3 gün sonra bizim üçkağıtçı çatıcı ve adamları bir tane bile kiremit ellemeden “iş bitti” der.
Aşağı indiklerinde Hacı amca;
-Ellerinize sağlık inşallah çatı güzel olmuştur.
-Güzel ne demek hacı amca, inan kendi çatım olsa bu kadar güzel işçilik olmazdı!
-Evlat borcumuz ne?
-Hacı amca para mühim mi! Önce yapılan işi kontrol etmeden asla teslim etmem…
-Evladım ben yaşlıyım tam çatıya kadar çıkamam ki?
-Olsun hacı amca çıkabildiğin yere kadar çık. Ben adamlara hortum verdim. Yengeye söyle aşağıdan hortumu bağlasın…
Çatıya su tutacam. Sen de aşağıdan akan yer var mı? Yok mu? Bakar söylersin.

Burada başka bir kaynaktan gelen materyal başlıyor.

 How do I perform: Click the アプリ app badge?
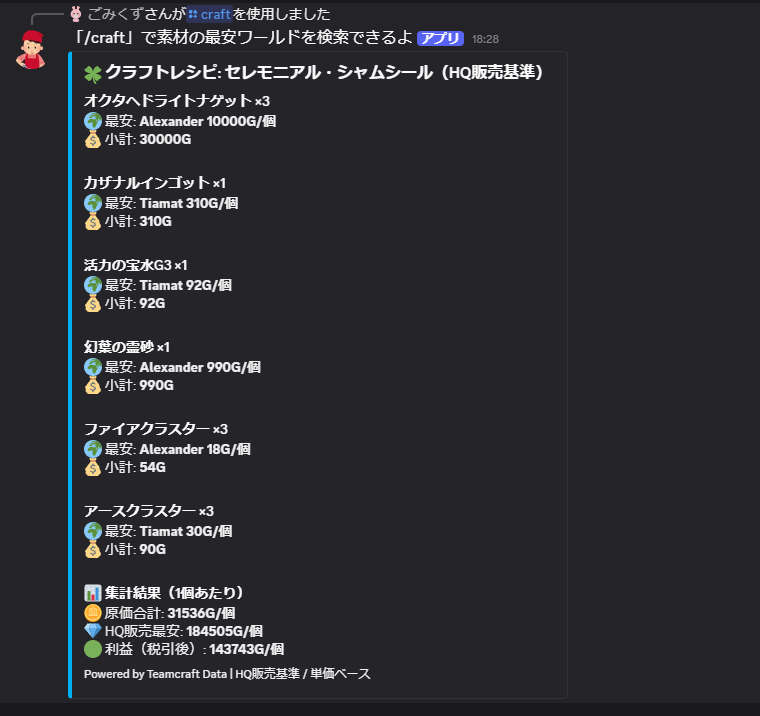point(440,38)
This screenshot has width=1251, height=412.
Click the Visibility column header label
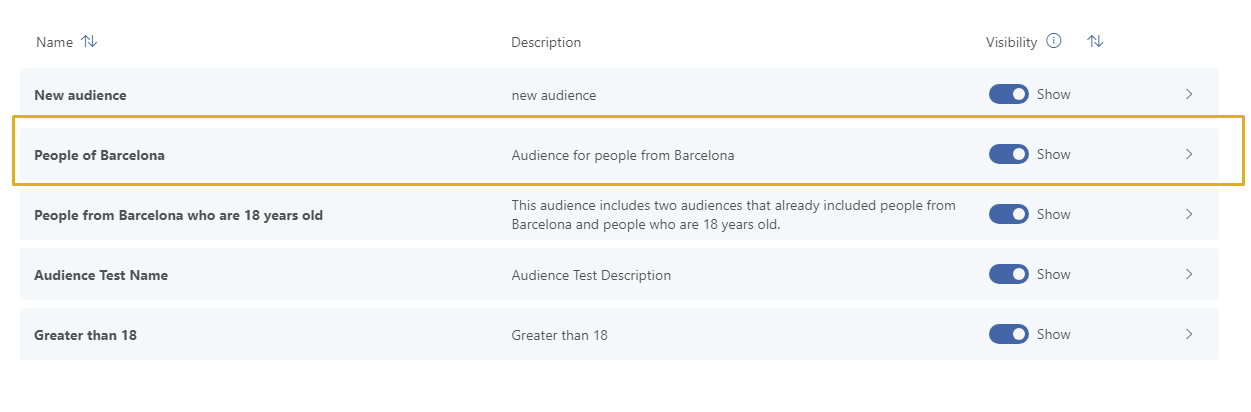(x=1011, y=42)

-Peki evlat nasıl istersen…
Hacı yenge aşağıdan çeşmeyi açar. Bizim uyanık çatıcı, tazyikli gelen suyu, Hacı amcanın çatıya değil de, yan apartmanın
çatısına doğru tutar ve hacı amcaya seslenir;
-Hacı amca nasıl akan yer var mı?
-Yok yok evladım ellerine sağlık. Maşallah harika olmuş!
Bu testten sonra, uyanık çatıcı ve adamları aşağıya inerler. Anlaştıkları paranın üzerine hacı amca biraz da bahşiş verir ve çatı ustası ile adamlarını uğurlar.
Aradan bir hafta geçmez. Mevsim yağmurları başlar.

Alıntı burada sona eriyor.